In January, ESPN Classic will present more than 100 hours of Australian Open programming, plus tennis-themed editions of the Emmy and Peabody Award-winning SportsCentury series and other interview shows. Beginning Tuesday, Jan. 8, ESPN Classic will air Australian Open programming virtually around the clock until Friday, Jan. 11 at 8:00 p.m. The marathon of more than 80 hours will climax with three memorable men’s matches from a year ago–the semifinals pitting Novak Djokovic vs.
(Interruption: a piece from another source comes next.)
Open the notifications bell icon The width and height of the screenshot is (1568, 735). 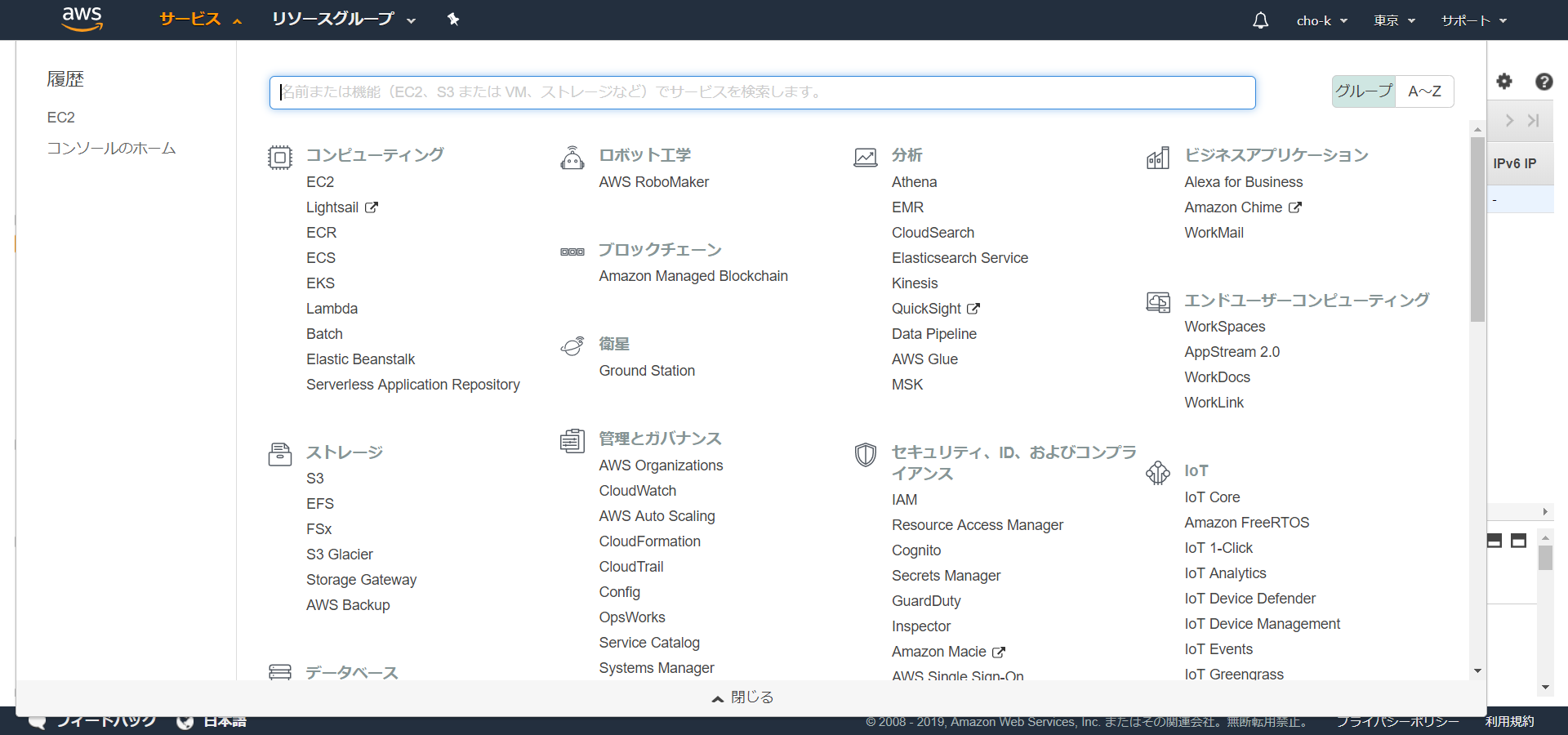click(x=1260, y=20)
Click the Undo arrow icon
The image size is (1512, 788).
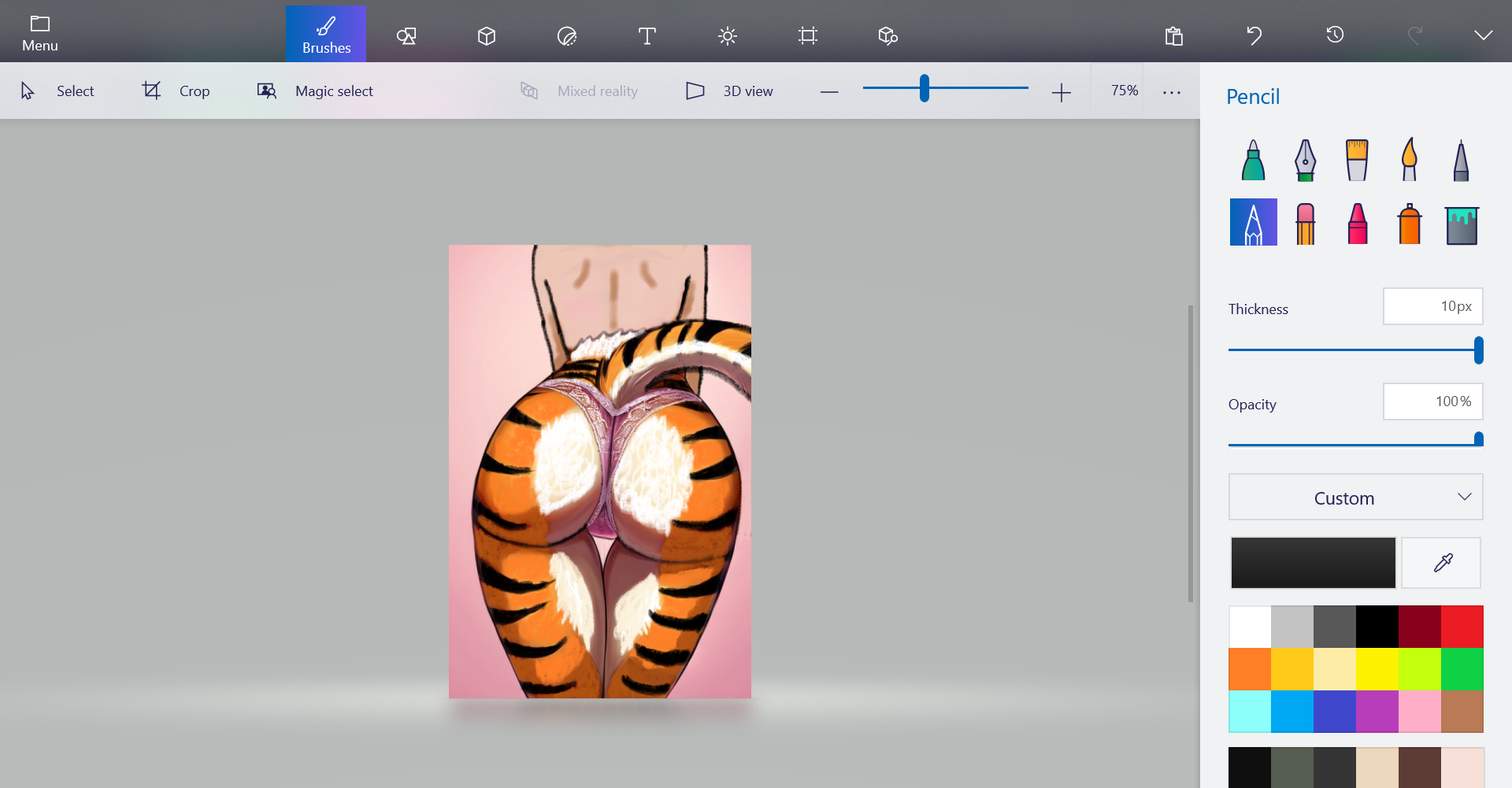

Andy Murray, and Rafael Nadal against Roger Federer, and the championship match between Djokovic and Nadal, which at five hours and 53 minutes, stands as tennis’ longest Grand Slam final in history.
Later in the month, ESPN Classic will air a number of Australian Open matches upon a significant anniversary (5th, 10th, etc.), including Andy Roddick’s epic 21-19 fifth set vs. Younes El Aynaoui in the 2003 Australian Open quarterfinals (Jan. 22, 9:00 a.m.), the Williams Sisters squaring off in the 2003 Women’s Final (Jan. 24 at 5:00 p.m.) and the 1993 Women’s Final between Monica Seles and Steffi Graf (Jan. 29 at 5:00 p.m.).
ESPN’s 29th consecutive Australian Open will begin Sunday, Jan. 13, with more than 100 live hours on ESPN2 HD (50+ more in afternoon reairs) and 600+ on ESPN3. Daily action continues each night with afternoon reairs through the women’s championship Saturday, Jan. 26, and the men’s championship Sunday, Jan. 27, both at 3:00 a.m. with reairs later each day at 9:00 a.m. and in prime time.
Tennis has been part of ESPN since its first week on the air and provided many memorable moments, but it has never been as important as today, with the U.S. Open joining the lineup in 2009, giving ESPN all four Grand Slam events, something no other U.S. network has ever done, let alone in one year. ESPN has presented the Australian Open since 1984, the French Open since 2002 (plus 1986-1993), and Wimbledon since 2003, with exclusivity for live television with all other rights extended in a 12-year agreement starting in 2012.
ESPN debuted Sept. 7, 1979, and the first tennis telecast was exactly one week later, Sept. 14, a Davis Cup tie between Argentina and the U.S. from Memphis with Cliff Drysdale on the call and John McEnroe playing.